Nave married Elise Wheaton (Gill) Jones in Nogales on March 26, 1901. The couple had a son and an adopted daughter.

President Theodore Roosevelt appointed Nave to replace Eugene A. Tucker as Associate Justice of the Arizona Territorial Supreme Court on November 8, 1905. He took his oath of office on November 17. As a justice, Nave wrote several opinions with significant impact. In addition to multiple cases dealing with mining concerns, Nave's opinion in Territory of Arizona v. Ruval, 9 Arizona 415 (1906) dealt with the issue of double jeopardy while Maxwell v. Territory of Arizona, 10 Arizona 1 (1906) considered degrees of a crime with respect to a convicted cattle rustler. Ford v. United States, 12 Arizona 23 (1908) was concerned with charges of conspiracy to commit adultery within a brothel. Eytinge v. Territory of Arizona, 12 Arizona 131 (1909) dealt with murder by chloroform while Molina v. Territory of Arizona, 12 Arizona 14 (1908) involved a murder charge reduced to manslaughter.

Among his more unusual cases were Duffield v. Ashurst, 12 Arizona 360 (1909) which dealt with Ralph H. Cameron's right to collect tolls for use of the Bright Angel Trail. Nave found the court had no jurisdiction to determine which printing company would receive a contract from a county board of supervisors in Hammer v. Smith, 11 Arizona 420 (1908). The dual cases of Leatherwood c. Hill, 10 Arizona 16 (1906) and 10 Arizona 243 (1906) dealt with the Arizona Pioneer's Historical Society's efforts to compel the territorial auditor to release funds allocated by the territorial legislature of the society. The case of In Re By-a-lil-le, 12 Arizona 150 (1909) was a habeas corpus case dealing with an incident where the Federal government had rounded up a group of suspected troublemakers from the Navajo reservation and were holding them at Fort Huachuca. Nave also ruled that a municipal water supply could be established despite the protests of a private water company in Phoenix Water Company v. The Common Council of Phoenix, 9 Arizona 430 (1906).
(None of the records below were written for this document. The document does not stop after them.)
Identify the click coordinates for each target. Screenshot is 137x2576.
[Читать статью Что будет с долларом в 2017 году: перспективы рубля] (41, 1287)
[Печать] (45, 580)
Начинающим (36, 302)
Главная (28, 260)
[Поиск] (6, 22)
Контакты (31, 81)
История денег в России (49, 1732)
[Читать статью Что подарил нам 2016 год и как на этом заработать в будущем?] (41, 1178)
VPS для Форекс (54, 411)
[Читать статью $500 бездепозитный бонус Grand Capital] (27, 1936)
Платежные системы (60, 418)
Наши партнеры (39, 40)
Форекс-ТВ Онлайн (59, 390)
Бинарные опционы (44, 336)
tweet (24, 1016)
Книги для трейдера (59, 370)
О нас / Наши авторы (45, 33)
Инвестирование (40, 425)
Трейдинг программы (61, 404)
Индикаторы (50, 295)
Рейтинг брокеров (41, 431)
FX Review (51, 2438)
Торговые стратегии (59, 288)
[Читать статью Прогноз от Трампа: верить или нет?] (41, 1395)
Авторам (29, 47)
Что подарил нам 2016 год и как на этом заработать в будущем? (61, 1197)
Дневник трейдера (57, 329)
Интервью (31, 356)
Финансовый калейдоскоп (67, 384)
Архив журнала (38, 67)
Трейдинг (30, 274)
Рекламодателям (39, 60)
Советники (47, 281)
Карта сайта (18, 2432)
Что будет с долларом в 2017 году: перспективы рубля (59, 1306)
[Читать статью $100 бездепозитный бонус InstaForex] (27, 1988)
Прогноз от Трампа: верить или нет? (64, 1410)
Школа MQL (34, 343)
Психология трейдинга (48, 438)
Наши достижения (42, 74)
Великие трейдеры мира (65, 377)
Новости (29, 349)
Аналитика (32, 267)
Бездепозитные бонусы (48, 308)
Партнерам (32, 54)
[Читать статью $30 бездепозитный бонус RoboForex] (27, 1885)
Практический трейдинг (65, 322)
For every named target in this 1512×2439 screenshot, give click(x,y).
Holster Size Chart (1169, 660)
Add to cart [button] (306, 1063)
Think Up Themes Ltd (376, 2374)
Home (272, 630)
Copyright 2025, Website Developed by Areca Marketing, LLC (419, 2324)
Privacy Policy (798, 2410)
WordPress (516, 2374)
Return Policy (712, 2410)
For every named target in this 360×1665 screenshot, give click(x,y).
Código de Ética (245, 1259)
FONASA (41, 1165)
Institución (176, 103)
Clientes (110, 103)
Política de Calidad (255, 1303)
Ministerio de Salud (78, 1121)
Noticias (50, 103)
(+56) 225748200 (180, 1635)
Health concerns prompted Nave to resign from the bench. The resignation was effective April 1, 1909. After leaving the bench, Nave opened a legal practice in Globe. From 1908 till 1909 he was an executive committee member for the National Irrigation Company. He served as president of the Arizona Bar Association from 1911 till 1912. Following Arizona statehood, Nave formed a legal partnership with John H. Campbell. Shortly thereafter, Nave's health took a significant downturn and he spent the summer of 1912 in Los Angeles trying to recover.
Nave died at his home in Globe on September 27, 1912, as a result of his tuberculosis. He was buried in Glendale, California's Forest Lawn Cemetery. His widow married John H. Campbell, Nave's former law partner, on March 30, 1916.